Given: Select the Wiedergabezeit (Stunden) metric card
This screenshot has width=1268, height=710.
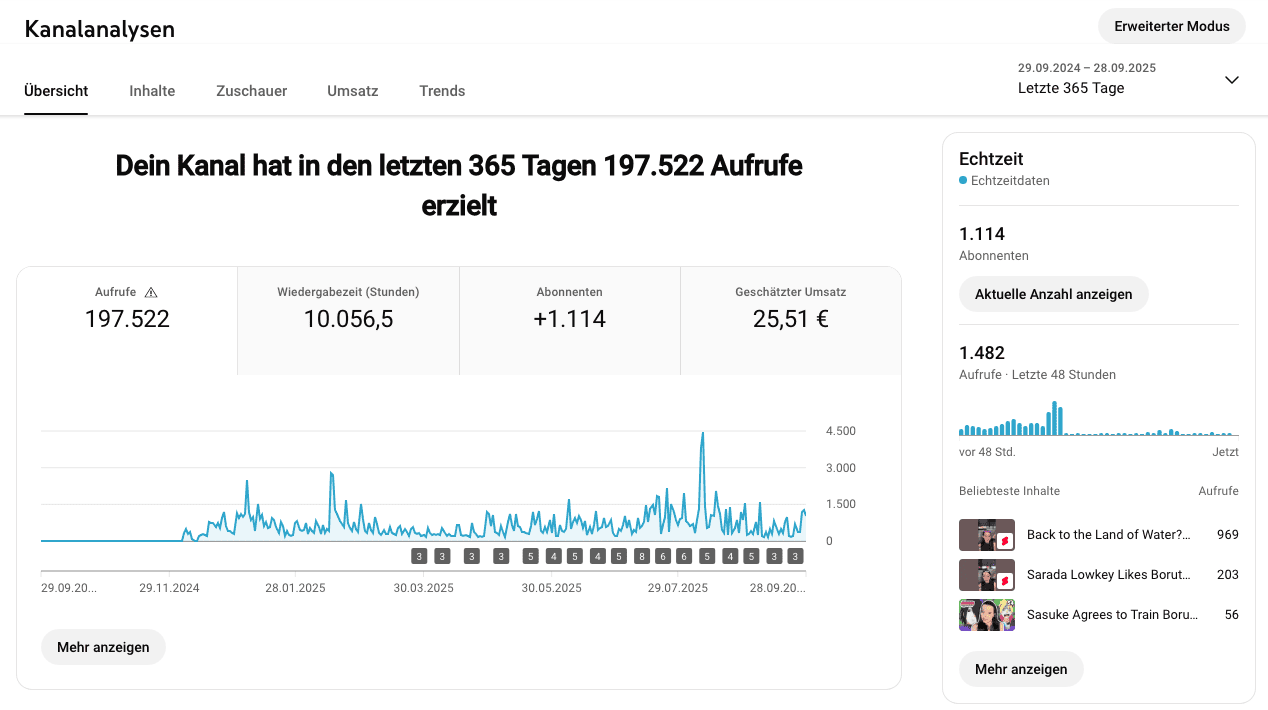Looking at the screenshot, I should click(348, 321).
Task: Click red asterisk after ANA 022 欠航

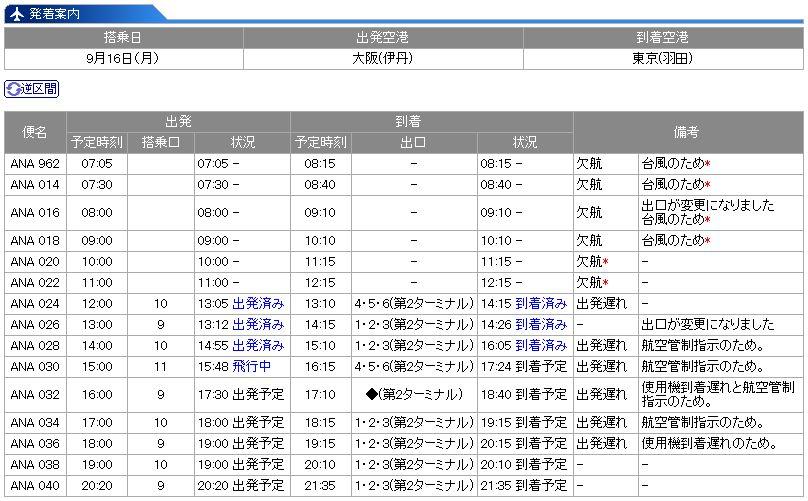Action: coord(606,283)
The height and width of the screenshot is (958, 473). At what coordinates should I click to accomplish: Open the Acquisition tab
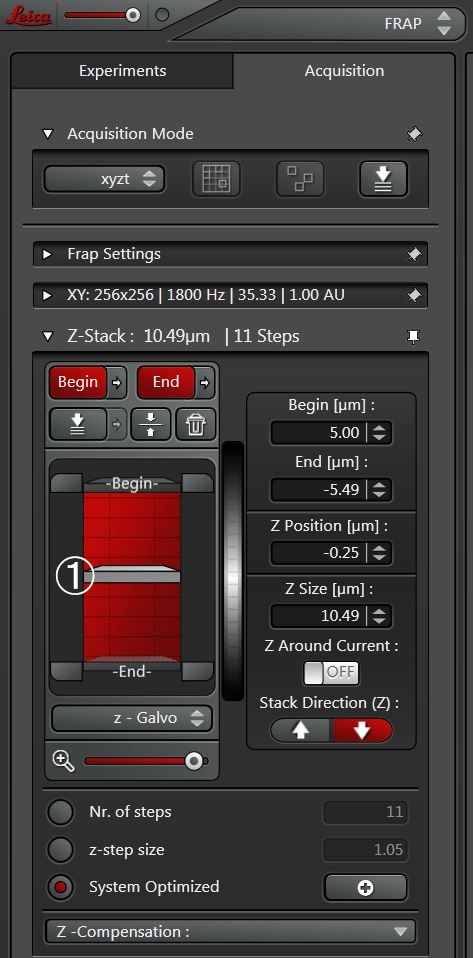344,71
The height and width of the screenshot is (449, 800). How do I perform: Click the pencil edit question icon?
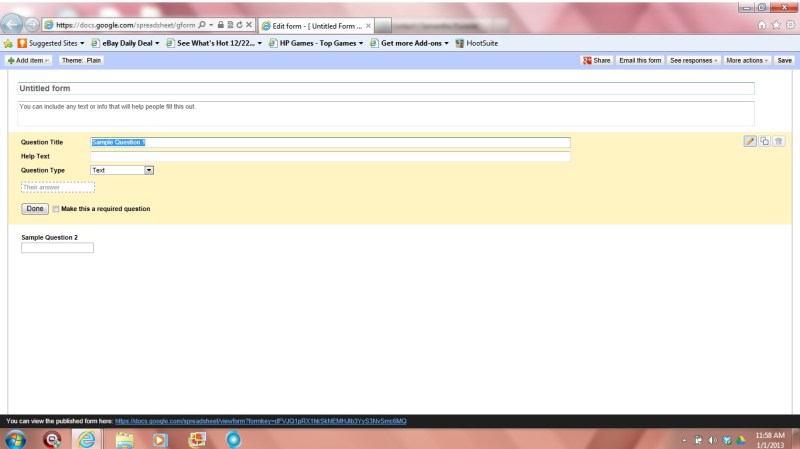(750, 141)
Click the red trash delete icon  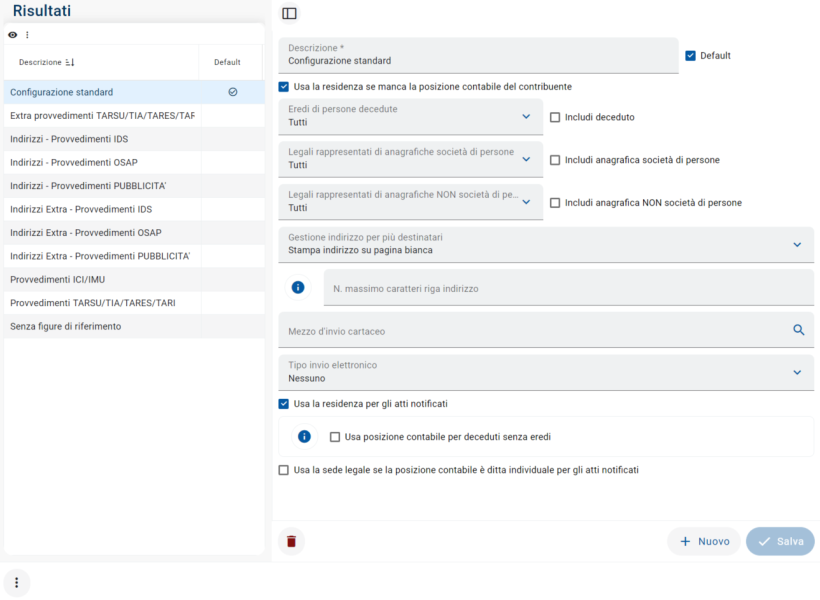tap(291, 541)
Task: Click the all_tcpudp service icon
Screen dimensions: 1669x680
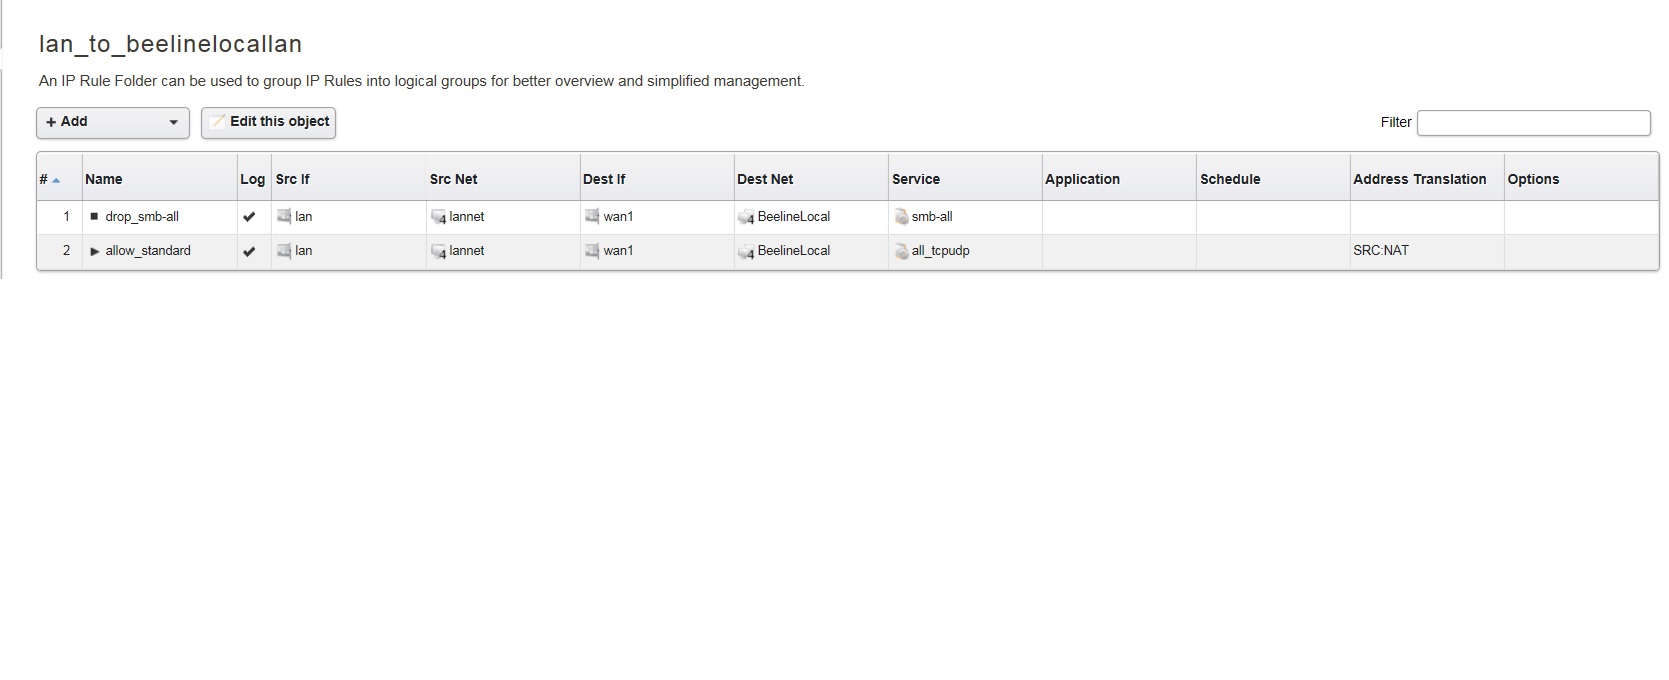Action: click(901, 252)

*TASK ITEM*:
Starting at the line that contains "Task: Click the all_tcpudp service icon", retype each line through the end of the data exactly, and leave out every picture.

*EXERCISE RESULT*:
Task: Click the all_tcpudp service icon
Screen dimensions: 1669x680
Action: click(901, 252)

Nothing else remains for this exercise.